Task details: Pictures are to be omitted. Output only the lines from the one containing "Task: Select Remote File in the tree" through the end of the data, word for word.

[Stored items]
• • •
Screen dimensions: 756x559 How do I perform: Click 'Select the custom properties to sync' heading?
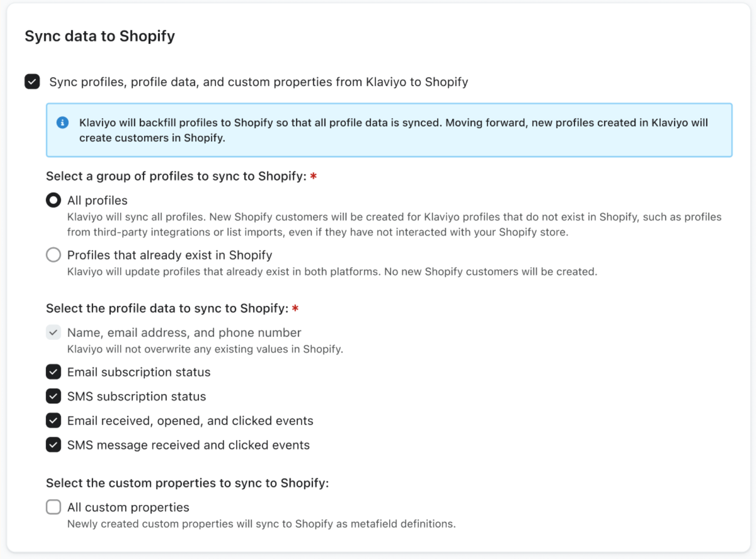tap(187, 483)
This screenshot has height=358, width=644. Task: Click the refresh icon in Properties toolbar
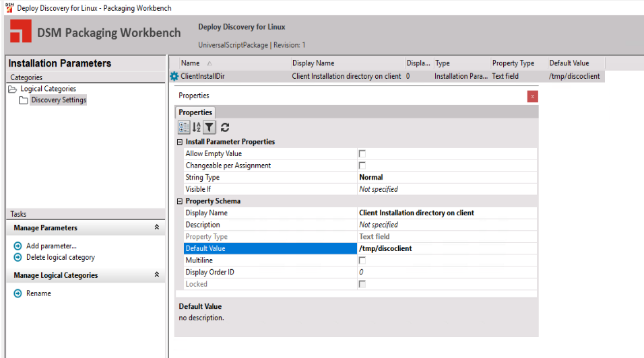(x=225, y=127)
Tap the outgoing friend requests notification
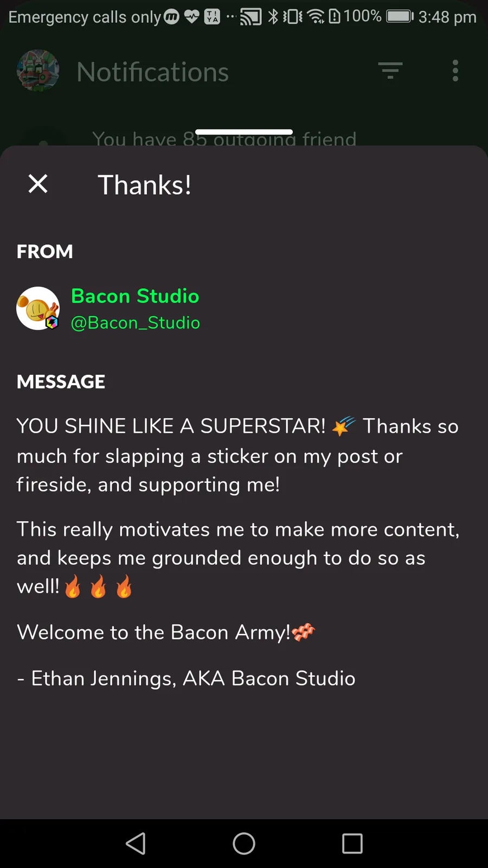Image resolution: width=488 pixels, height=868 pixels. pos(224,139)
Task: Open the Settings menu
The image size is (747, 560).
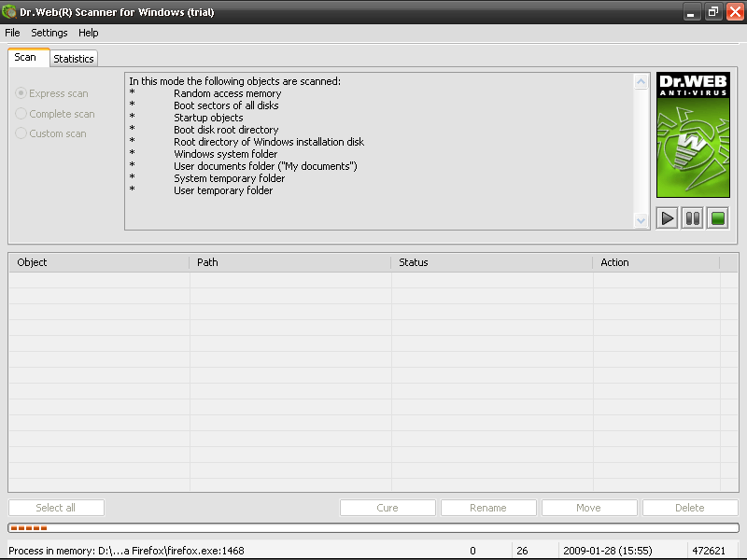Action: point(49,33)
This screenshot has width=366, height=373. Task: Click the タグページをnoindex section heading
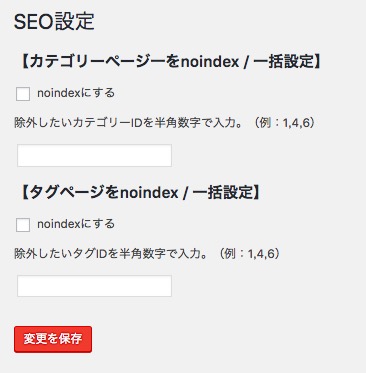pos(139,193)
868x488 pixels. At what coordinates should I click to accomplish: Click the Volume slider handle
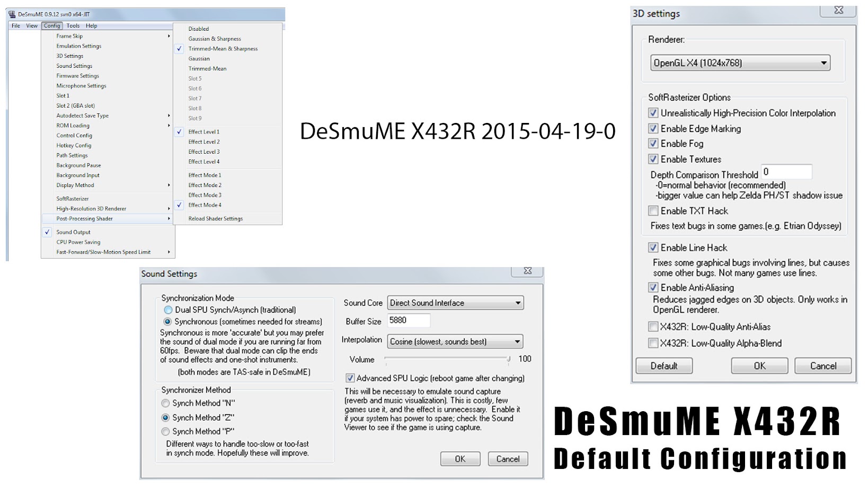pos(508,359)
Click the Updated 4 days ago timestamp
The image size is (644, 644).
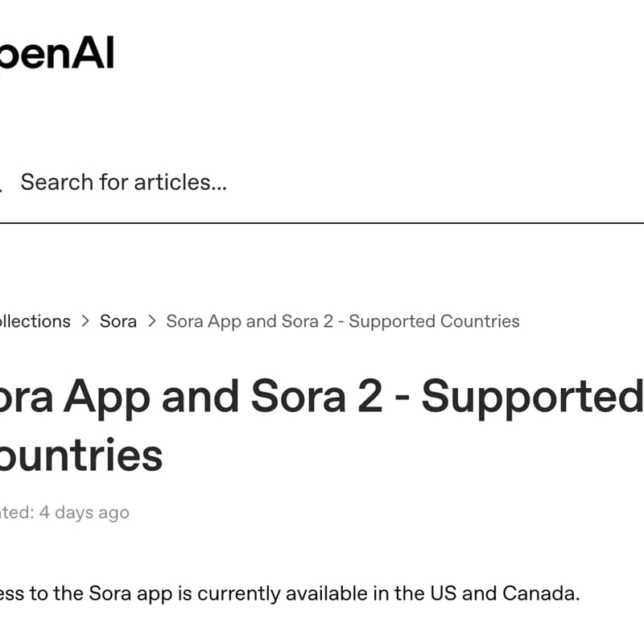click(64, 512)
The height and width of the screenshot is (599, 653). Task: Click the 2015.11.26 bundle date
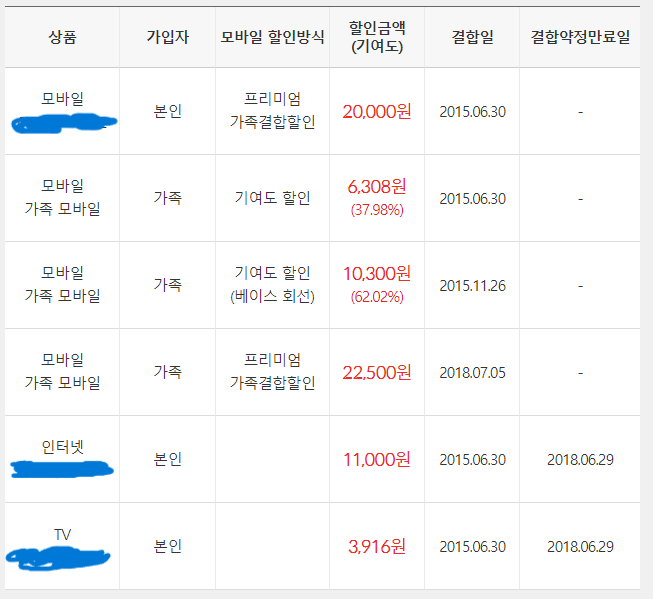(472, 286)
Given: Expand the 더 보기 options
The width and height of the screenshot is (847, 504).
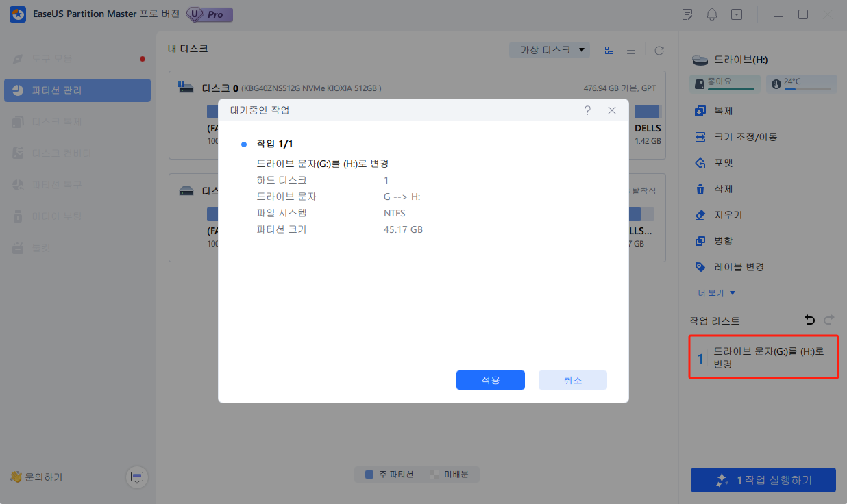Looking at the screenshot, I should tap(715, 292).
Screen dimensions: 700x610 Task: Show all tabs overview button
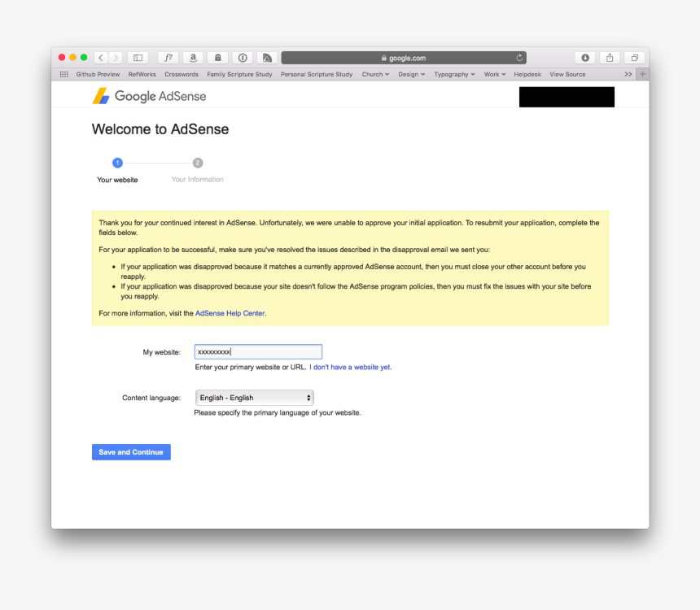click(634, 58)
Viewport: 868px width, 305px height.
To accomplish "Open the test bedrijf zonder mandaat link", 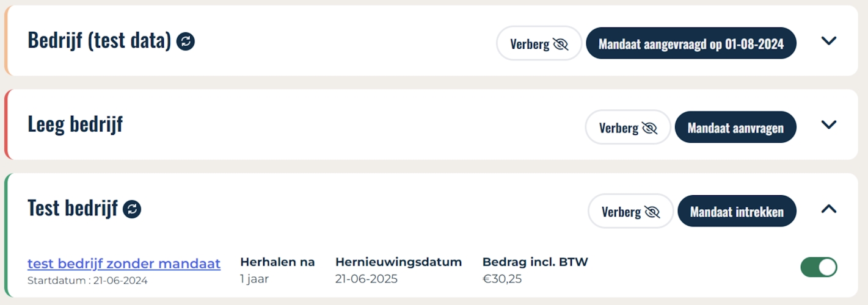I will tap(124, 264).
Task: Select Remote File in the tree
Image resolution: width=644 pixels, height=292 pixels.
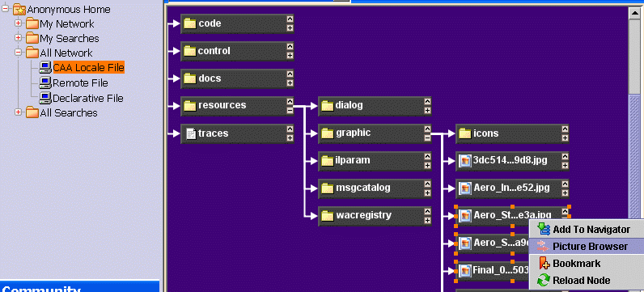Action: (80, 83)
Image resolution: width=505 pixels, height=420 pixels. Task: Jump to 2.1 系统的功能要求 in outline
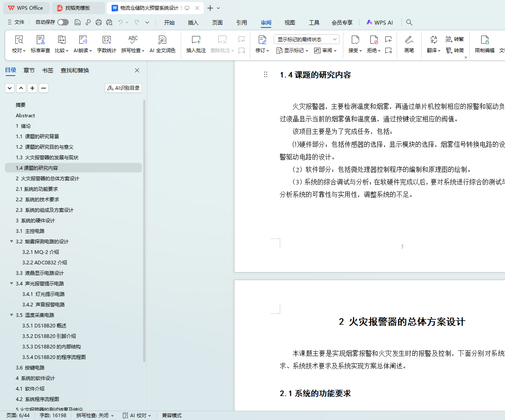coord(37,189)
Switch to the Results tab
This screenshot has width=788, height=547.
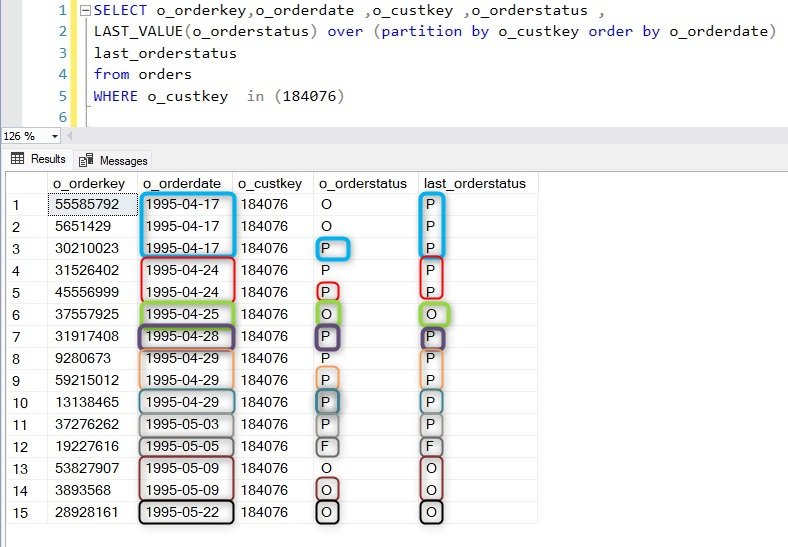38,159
• • •
Response to the exercise:
Task: Select Remote File in the tree
Image resolution: width=644 pixels, height=292 pixels.
Action: (80, 83)
Image resolution: width=505 pixels, height=420 pixels. Task: Jump to 2.1 系统的功能要求 in outline
coord(37,189)
Switch to the Results tab
This screenshot has width=788, height=547.
38,159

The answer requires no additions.